Initial results of the phase 3 randomized controlled trial, at a median follow-up of 1.9 years, showed that median overall survival was about 8 months longer with the 60-Gy standard dose of radiation compared with a 74-Gy high dose, each given along with paclitaxel and carboplatin (Lancet Oncol. 2015;16:187-99).

The update, now at a median follow-up of 5.1 years and reported in the Journal of Clinical Oncology, recapitulates that finding, again showing a roughly 8-month longer overall survival with the standard dose of radiation. Results continue to show no benefit of adding the anti-EGFR antibody cetuximab (Erbitux) to treatment.

“The 5-year overall survival estimate for the standard-dose radiation arm of RTOG 0617, regardless of cetuximab delivery, was 32.1%. This is among the highest overall survival results of any phase III trial for patients with stage III NSCLC,” noted the investigators, led by Jeffrey D. Bradley, MD, department of radiation oncology, Emory University, Atlanta.

“These results argue strongly that the current standard-of-care radiation dose should be 60 Gy given in 2-Gy daily fractions to a target volume directed at tumor plus margin on the basis of CT and PET/CT, excluding elective nodal irradiation.”

The RTOG 0617 trial was conducted among 496 patients with unresectable stage III NSCLC in the United States and Canada. They were randomized to receive standard-dose or high-dose radiation in addition to concurrent chemotherapy, and randomized again to receive cetuximab or not.

 

 


Median overall survival as of the update was 28.7 months with standard-dose radiation therapy, compared with 20.3 months with high-dose radiation therapy (P = .0072), Dr. Bradley and coinvestigators reported.
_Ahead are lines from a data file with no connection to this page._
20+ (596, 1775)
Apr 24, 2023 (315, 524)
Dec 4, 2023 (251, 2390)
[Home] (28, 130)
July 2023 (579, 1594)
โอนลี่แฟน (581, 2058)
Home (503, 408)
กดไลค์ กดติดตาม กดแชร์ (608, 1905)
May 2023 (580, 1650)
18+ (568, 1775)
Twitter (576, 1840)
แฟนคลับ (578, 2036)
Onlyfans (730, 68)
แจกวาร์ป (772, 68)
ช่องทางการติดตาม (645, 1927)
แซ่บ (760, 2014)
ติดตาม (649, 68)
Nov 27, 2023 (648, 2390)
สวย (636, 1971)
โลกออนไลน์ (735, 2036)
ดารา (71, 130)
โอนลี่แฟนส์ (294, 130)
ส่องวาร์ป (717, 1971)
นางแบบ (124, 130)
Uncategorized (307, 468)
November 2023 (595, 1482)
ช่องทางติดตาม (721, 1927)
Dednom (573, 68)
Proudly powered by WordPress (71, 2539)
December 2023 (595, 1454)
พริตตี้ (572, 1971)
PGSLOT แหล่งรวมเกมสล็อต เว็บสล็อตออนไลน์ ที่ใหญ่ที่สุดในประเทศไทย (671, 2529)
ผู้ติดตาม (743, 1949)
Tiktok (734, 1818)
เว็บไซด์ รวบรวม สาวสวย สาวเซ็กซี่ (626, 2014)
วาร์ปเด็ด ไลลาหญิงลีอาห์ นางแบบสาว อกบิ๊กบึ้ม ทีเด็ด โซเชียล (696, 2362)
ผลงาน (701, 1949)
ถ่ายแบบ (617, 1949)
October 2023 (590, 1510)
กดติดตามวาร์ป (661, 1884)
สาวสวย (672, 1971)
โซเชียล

This survival benefit stood up in multivariate analysis (hazard ratio, 1.30; P = .0315).

The standard dose of radiation also yielded better 5-year overall survival (32.1% vs. 23%; P = .007) and 5-year progression-free survival (18.3% vs. 13%; P = .055). Further analyses suggested that these differences were not due to differential radiation therapy compliance.

The high-dose radiation group had more grade 5 adverse events (nine vs. three events), as well as higher rates of treatment-related grade 3 or worse dysphagia (12.1% vs. 3.2%; P = .0005) and esophagitis (17.4% vs. 5.0%; P less than .0001). Pulmonary toxicity was statistically indistinguishable between groups.

Since the RTOG 0617 results were first reported, the standard of care for unresectable stage III NSCLC has changed, as the PACIFIC trial showed an overall survival advantage of adding the immune checkpoint inhibitor durvalumab (Imfinzi) as maintenance therapy after concurrent chemoradiotherapy (N Engl J Med. 2018;379:2342-50).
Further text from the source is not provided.